As I coasted down the steep hill to the Pt. Defiance ferry dock, actively praying that I would make the boat, the security gate which separates running vehicles from bone-chilling Puget Sound teetered like a failing flag pole. With gravity (and a punctually-minded ferry worker) now in charge, the striped barricade fell back to earth, corralling me on the dock while the sweet little M/V Rhododendron chugged its way toward Vashon. A few slow motion head turns and whiny “no’s” later, I accepted my pole position for the next (and much later) ferry.
On the bright side, Boz and Gracie would get a long waterfront walk and the King Cab was stocked with provisions fresh from our stop at Tacoma Boys, a butcher shop, small grocer and produce stand that seems to have it all, including great people.
A produce man encouraged me to try a new apple called Opal. Its color is beautifully jarring, the standout kind of butterscotch yellow you see on a school bus or taxi cab. The Opal apple is a cross between a Golden Delicious and a Topaz apple and is capped with a little russeting on the stem end.
The apple has a unique texture and flavor, extremely crispy, but not overly juicy. There’s a density and dryness to the apple that I find appealing. It’s a serious chew that unleashes butterscotch, caramel overtones and concentrated flavor. Another great thing about the Opal apple is its flesh does not discolor. In the photo above, the right side was freshly sliced and the left side was cut the day before; the browning is minimal.

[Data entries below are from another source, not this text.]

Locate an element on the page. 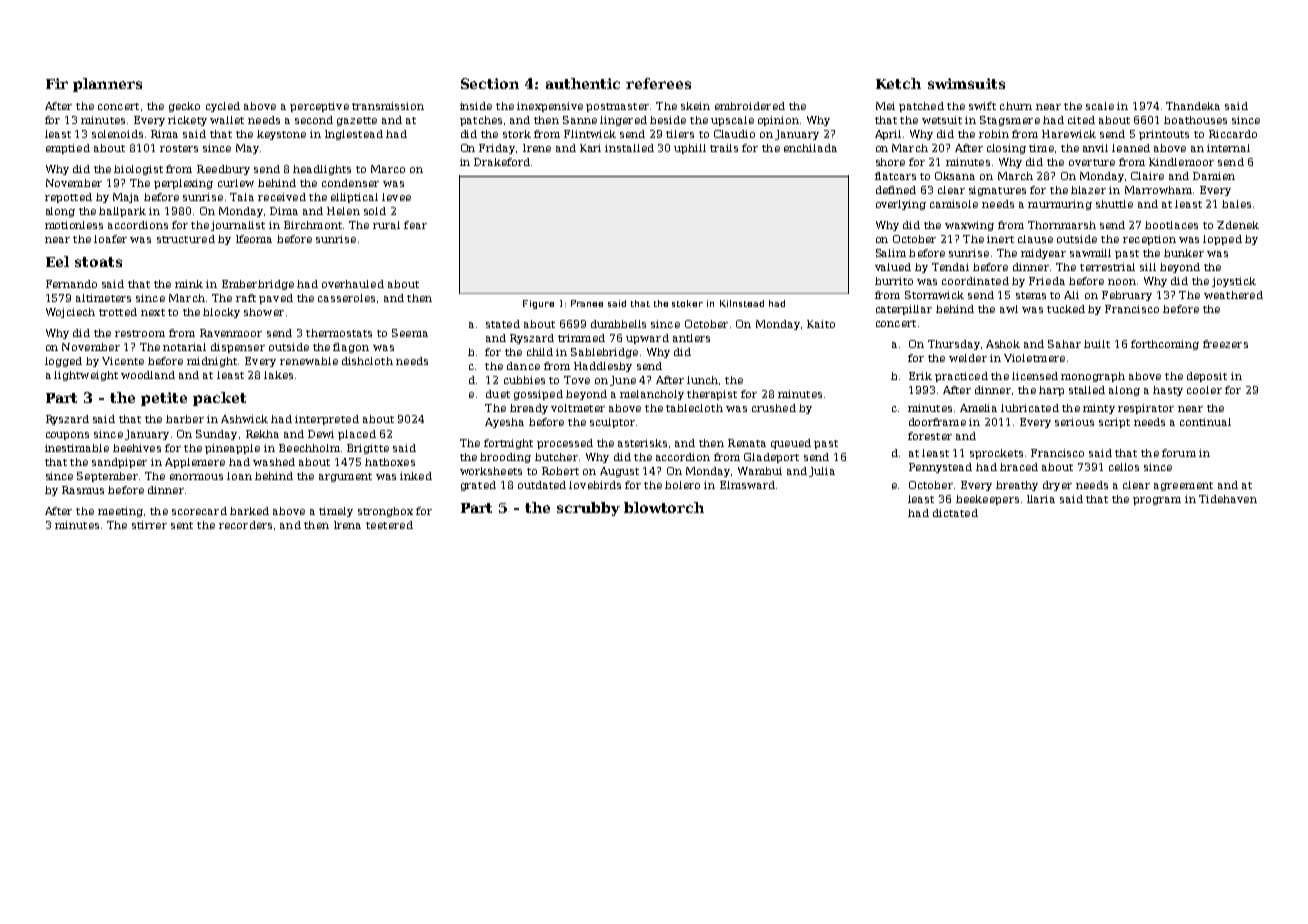  dictated is located at coordinates (955, 513).
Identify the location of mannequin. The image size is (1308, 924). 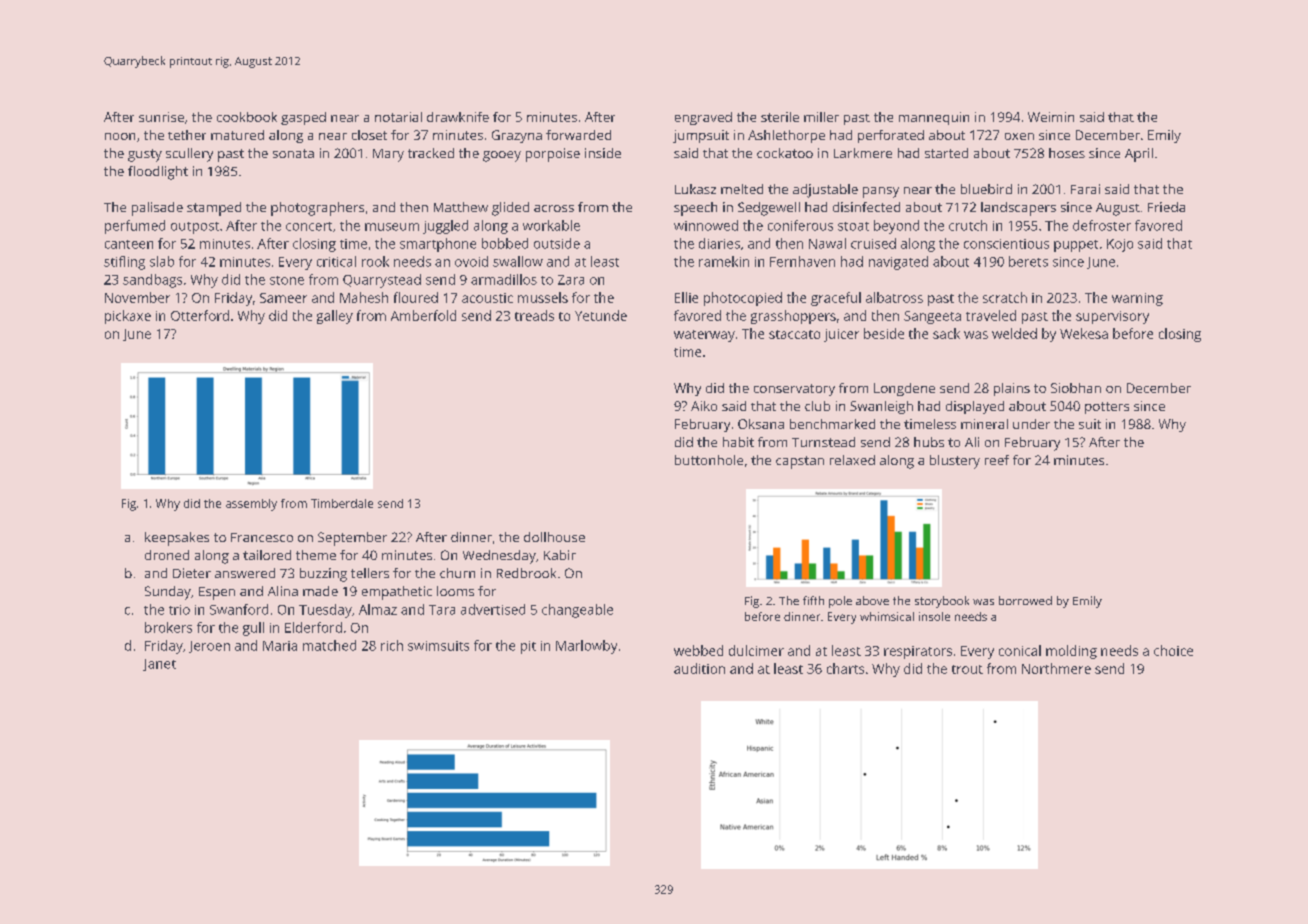
(934, 118).
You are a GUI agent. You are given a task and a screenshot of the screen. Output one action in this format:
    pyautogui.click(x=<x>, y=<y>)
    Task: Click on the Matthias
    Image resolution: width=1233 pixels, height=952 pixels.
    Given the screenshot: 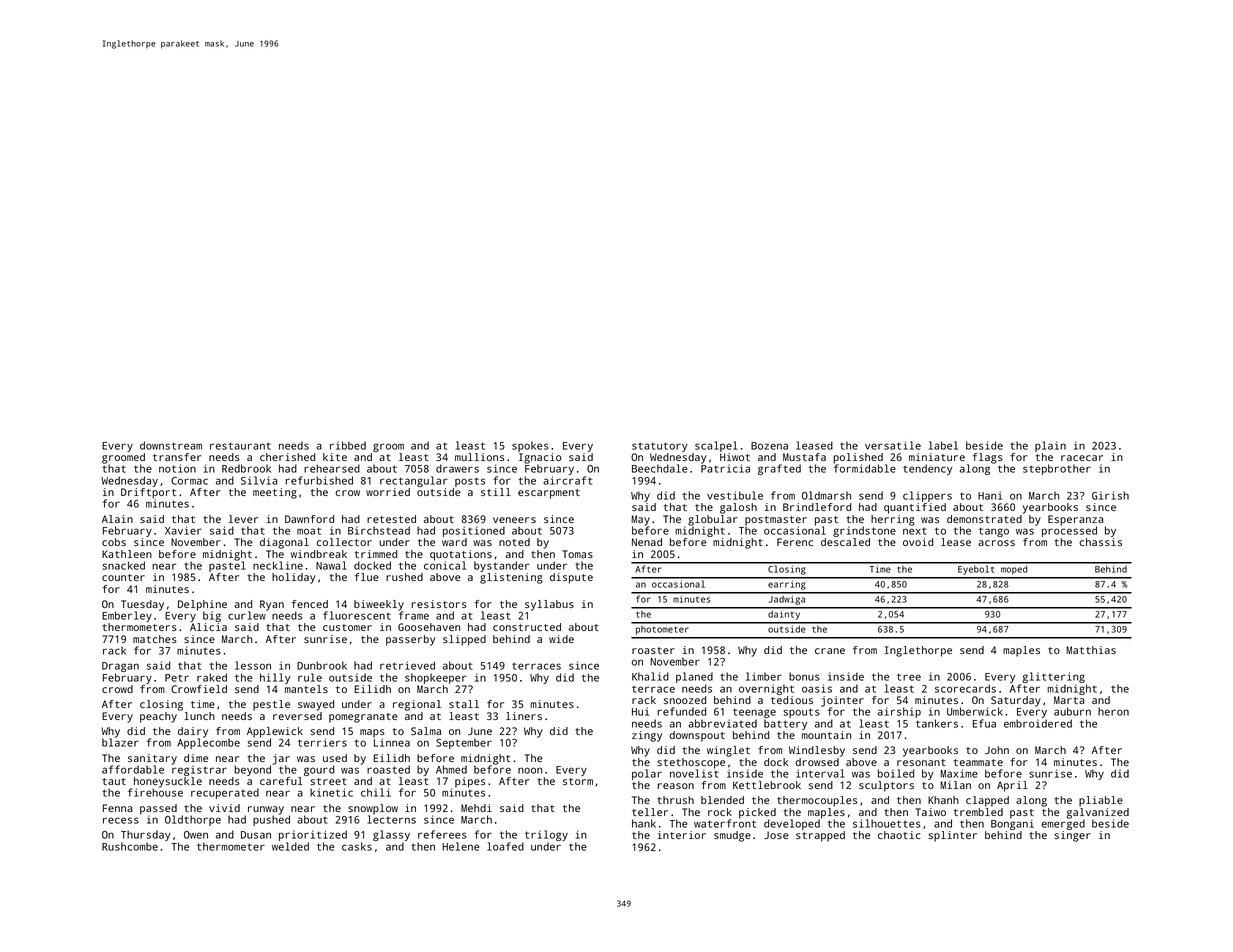 What is the action you would take?
    pyautogui.click(x=1091, y=650)
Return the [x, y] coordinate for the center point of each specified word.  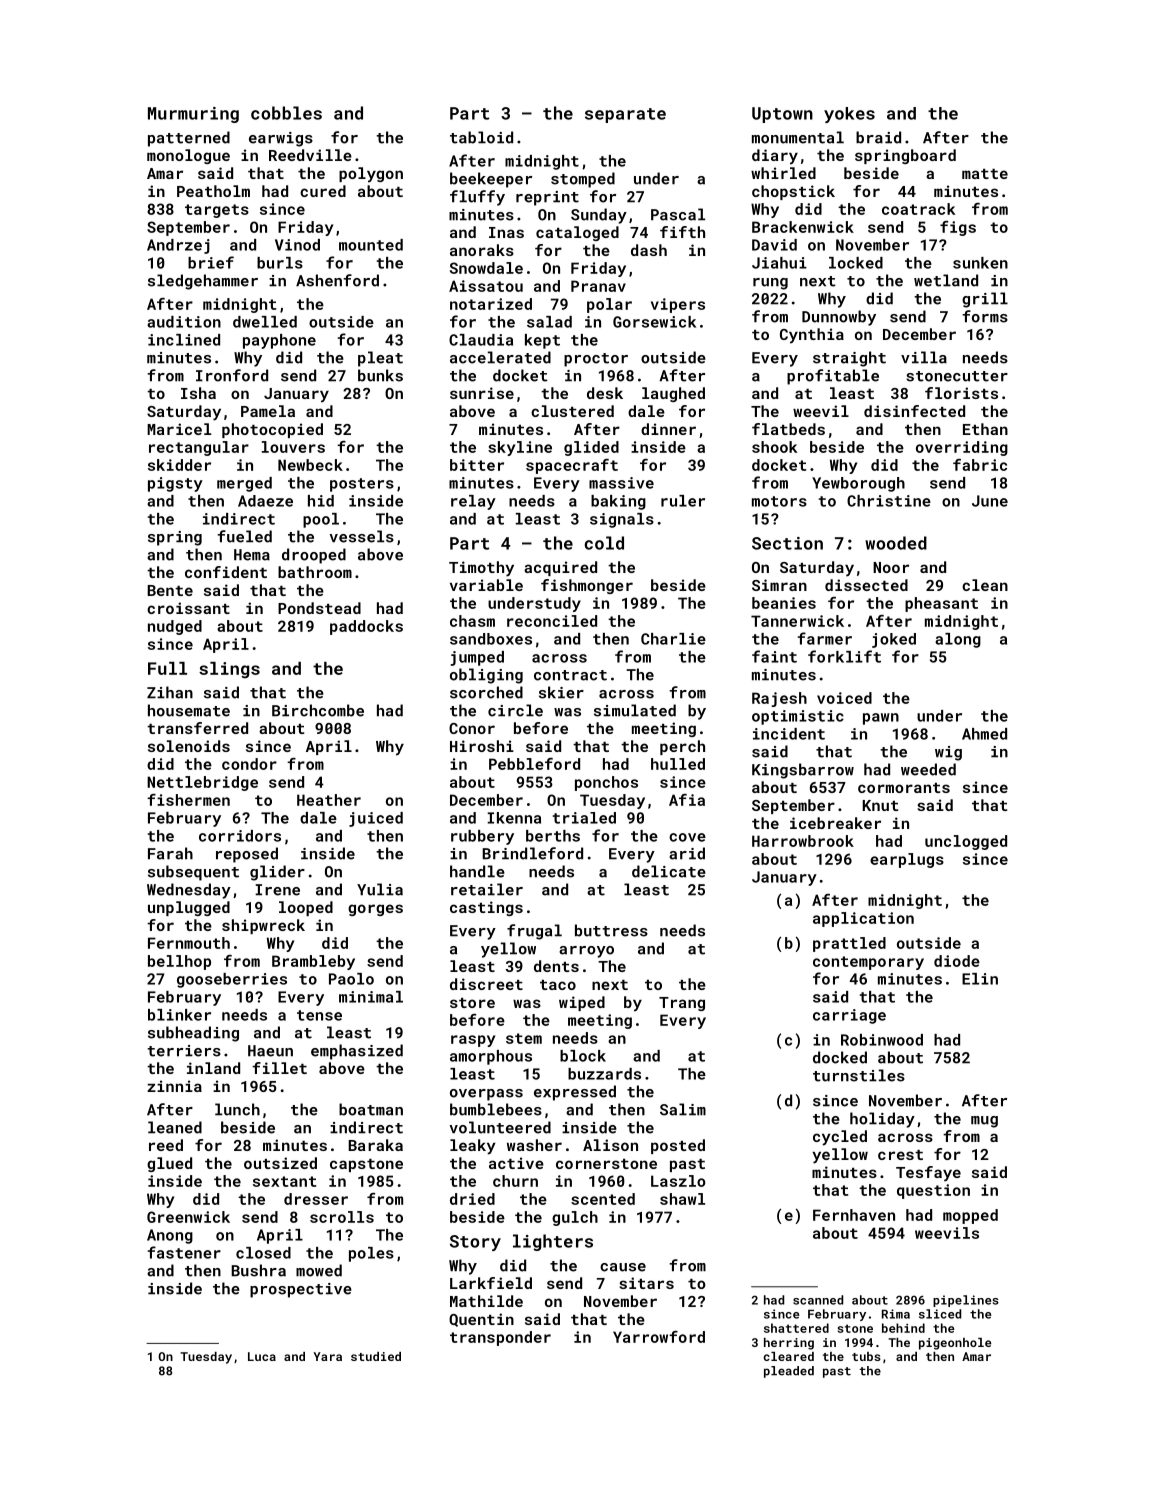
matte [985, 174]
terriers [184, 1051]
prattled [849, 944]
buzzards [604, 1074]
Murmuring [193, 115]
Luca [262, 1356]
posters [362, 485]
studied [376, 1356]
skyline [520, 448]
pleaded [789, 1372]
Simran [779, 585]
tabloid [481, 137]
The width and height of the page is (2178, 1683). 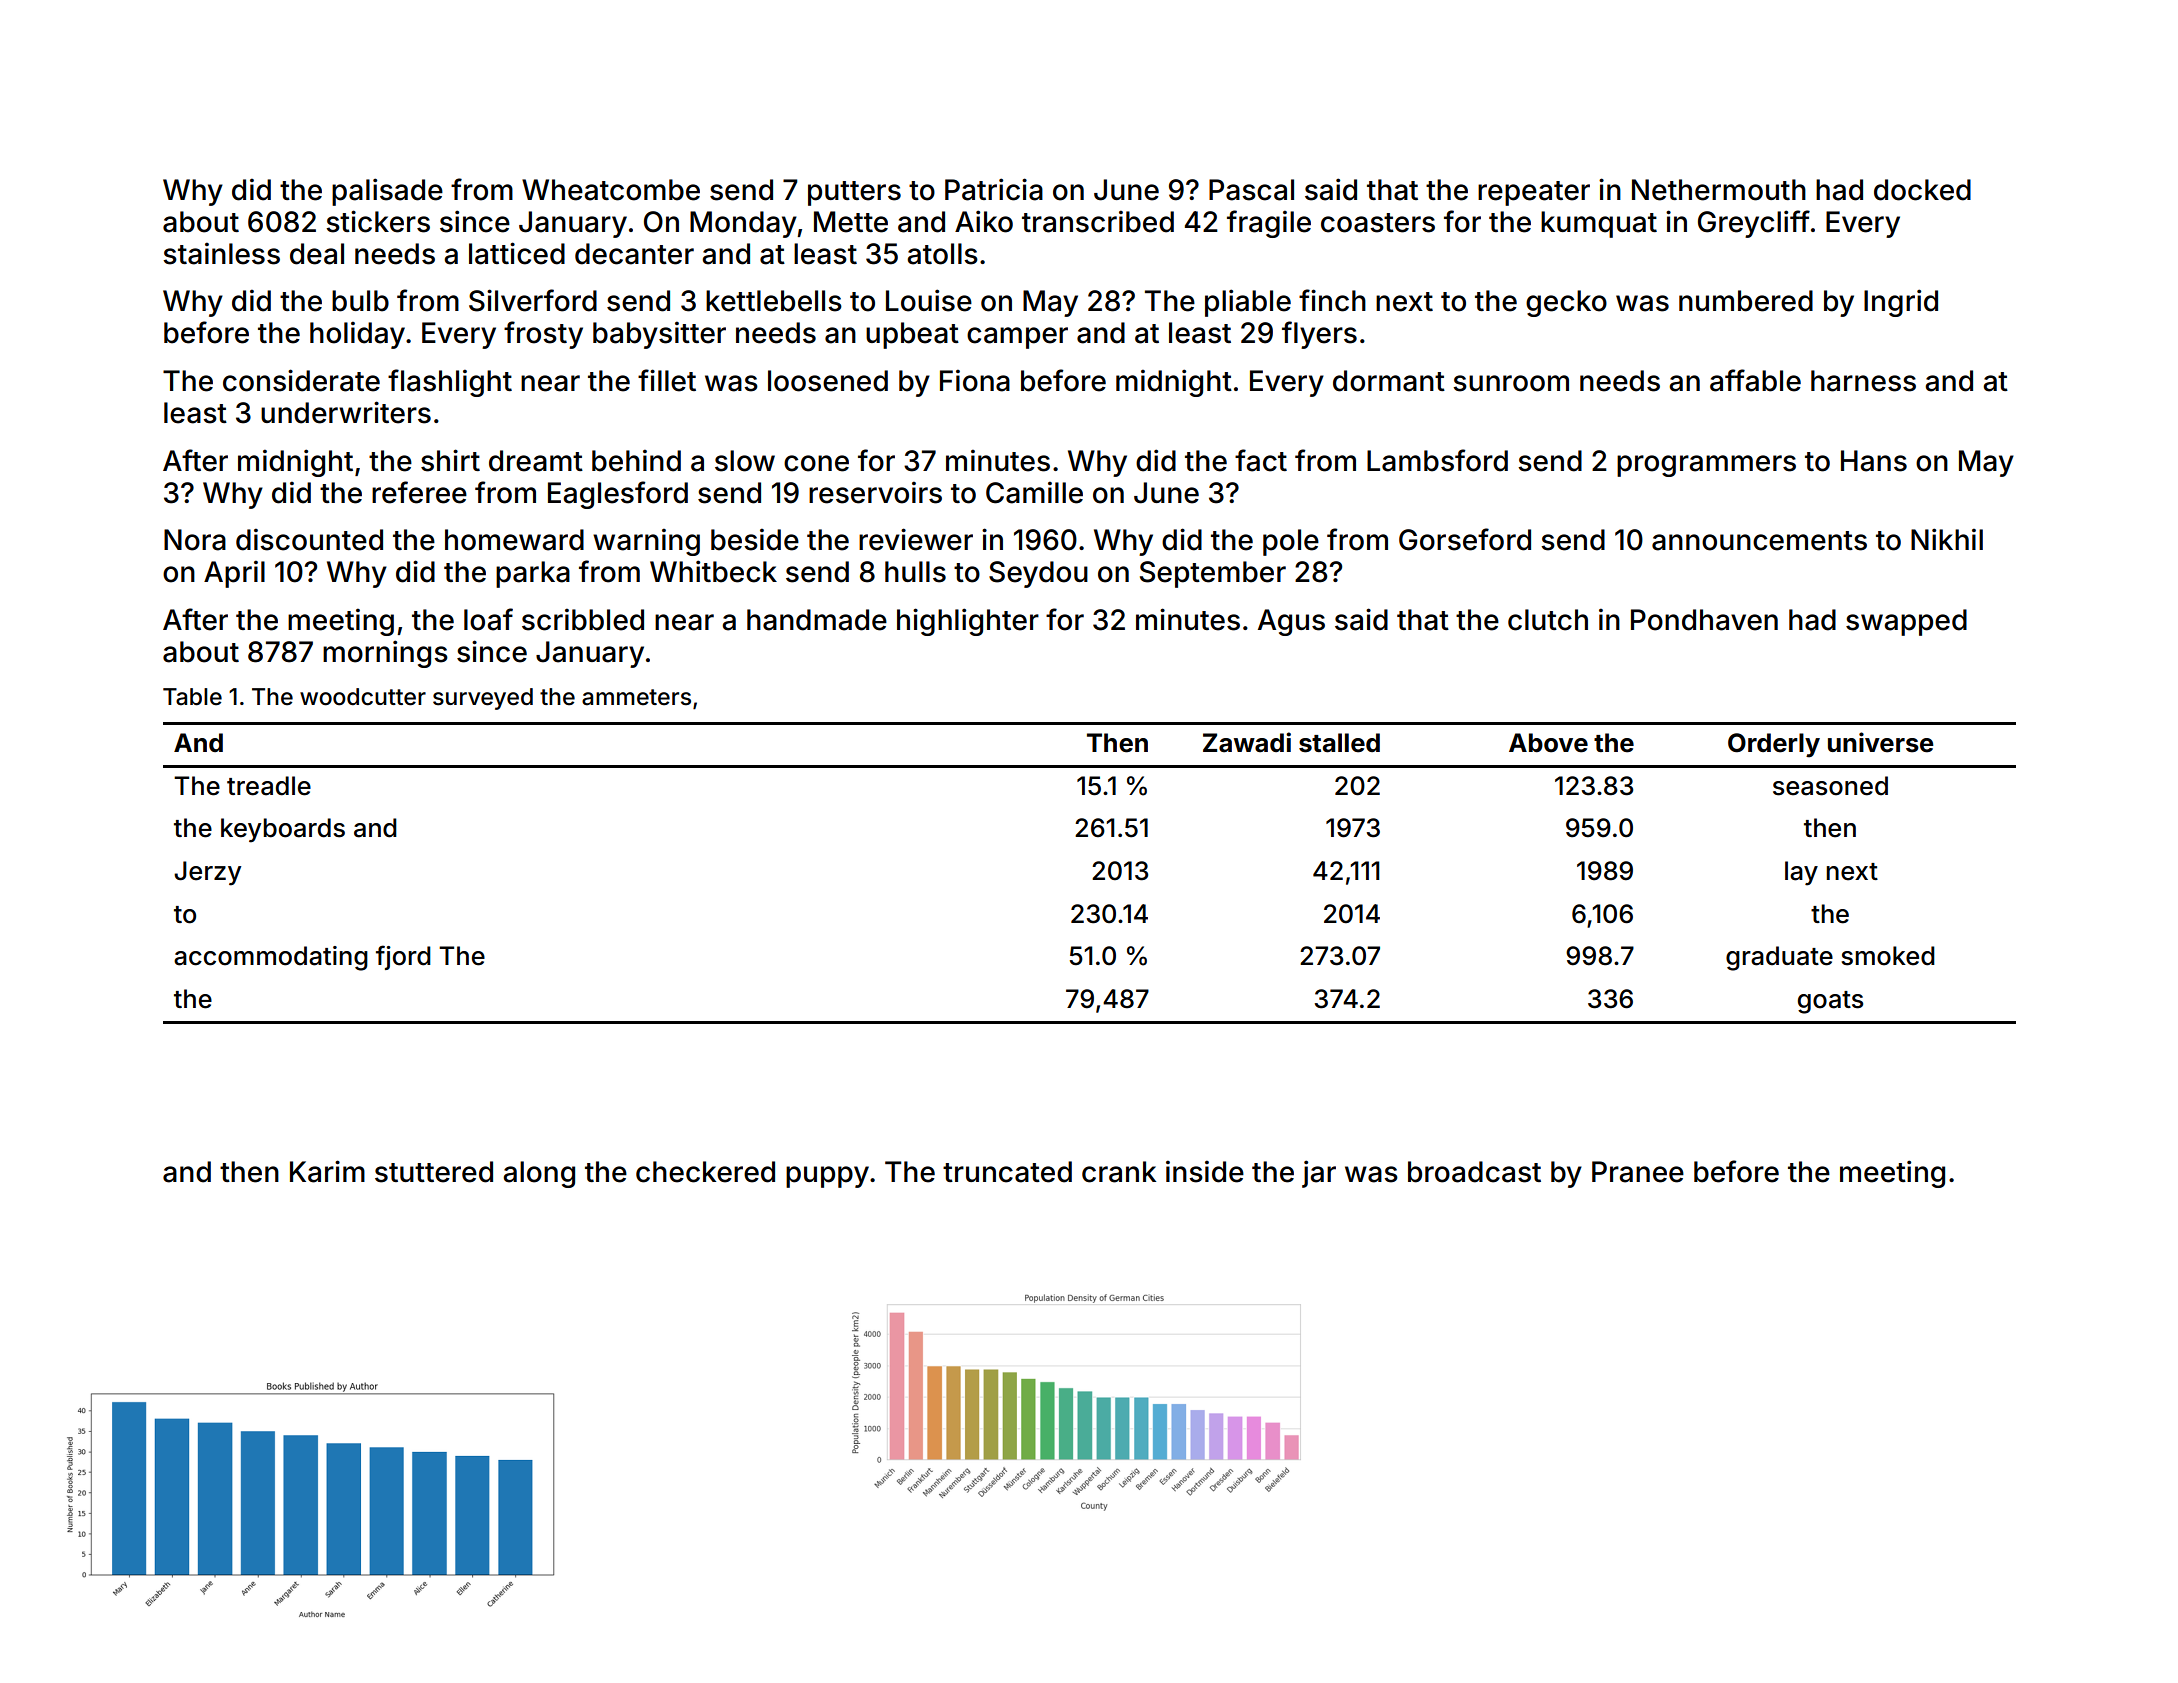 I want to click on puppy, so click(x=827, y=1177).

But don’t take my word for it. Peer into the mug of a true apple lover and crafty connoisseur. Feigning sleep, he made his move as I left the truck to fetch a new ferry schedule. Three apples disappeared without trace, as Boz and Gracie nuzzled together like sleeping innocents. How do I know Boz and Gracie pilfered the pommes? Oh it was an inside job alright, something I was able to confirm (unfortunately) on the ferry ride home with all windows rolled down. Lucky for us, smoking is not allowed on Washington State Ferries.